Jesus told a parable about an "unmerciful servant" who received forgiveness for his million-dollar debt. Then, instead of forgiving a tiny debt that he was owed, he imprisoned his debtor.
He told us to forgive not merely seven times, but seventy-seven times, or seventy times seven. Divine forgiveness, given and received, is beyond calculation or comprehension. It was so flabbergasting to the original audience that later scribes couldn't agree on what numbers Jesus had actually said.
Forgiveness on that scale is wildly disproportionate to the sincerity of the penitent or the seriousness of their offense. Anyone who seeks "serial forgiveness" makes us question their motives, but Jesus says it doesn't matter — we still forgive them.
Later, after his resurrection, Jesus restored Peter as they sat around a charcoal fire, no doubt a painful reminder of the charcoal fire when he betrayed Jesus at his crucifixion.
St. Augustine once commented, "Do not despair, one of the thieves was saved."
He then cautioned, "Do not presume, one of the thieves was damned."
Jesus linked receiving forgiveness with offering forgiveness in a sort of law of reciprocity. We can expect divine forgiveness in the measure that we extend human forgiveness: "This is how my heavenly Father will treat each of you unless you forgive your brother from the heart."
Similarly, in the Lord's Prayer, we ask God to "forgive us our debts, as we forgive our debtors." We forgive because we've been forgiven. We can only long for ourselves what we lavish upon others.
In this week's epistle, Paul says that we should never "look down on" another person, that is, despise, scorn, or treat a person with contempt (Rom. 14:3, 10). This same word occurs 11 times in the Greek New Testament, and was used by Jesus, who warned about people who are “confident of their own righteousness and look down on everybody else” (Luke 18:9).

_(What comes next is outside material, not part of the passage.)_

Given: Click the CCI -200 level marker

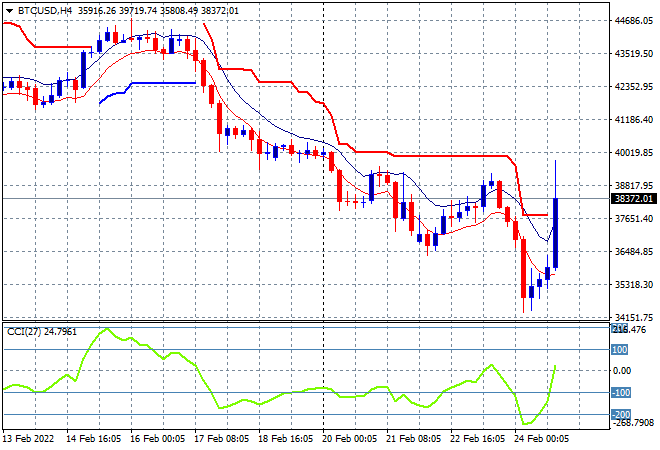Looking at the screenshot, I should tap(621, 415).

The early monastics were adamant on this point: "The monk, says Moses, must never judge his neighbor at all in any way whatever."
Instead of judging others, God calls us to protect them. "They said of Abba Macarius that just as God protects the world, so Abba Macarius would cover the faults he saw, as though he did not see them, and those he heard, as though he did not hear them."
The reason for this is an awareness of both human nature and the character of God. St. Maximos the Confessor: "The person who has come to know the weakness of human nature has gained experience of divine power. Such a person never belittles anyone… He knows that God is like a good and loving physician who heals with individual treatment each of those who are trying to make progress."
And so Paul writes in the epistle for this week, "Accept one another, just as God has accepted you" (Romans 14:1, 15:7). Similarly, to the Ephesians, he says, "Be kind and compassionate to one another, forgiving each other, just as in Christ God forgave you."
Stanley Vishnewski, a close friend of Dorothy Day who joined the Catholic Worker movement in 1934 and remained with them until his death in 1979, once observed that "people came to the Catholic Worker expecting to find saints, and instead they found human beings."
Robert Ellsberg, who transcribed and edited Day's handwritten diaries, calls Hennessy's biography a "stunning work." Why? Because it reminds us that "holy people are actual human beings." And because actual human beings are deeply imperfect, we all need to give and receive forgiveness, and never judge one another.
At the end of her biography, Hennessy recalls how her mother Tamar, who suffered so much and for so many reasons, once told her, "You don't grow up until you forgive your parents." And we could add, your spouse, your children, your neighbor, your boss, even and especially your own self.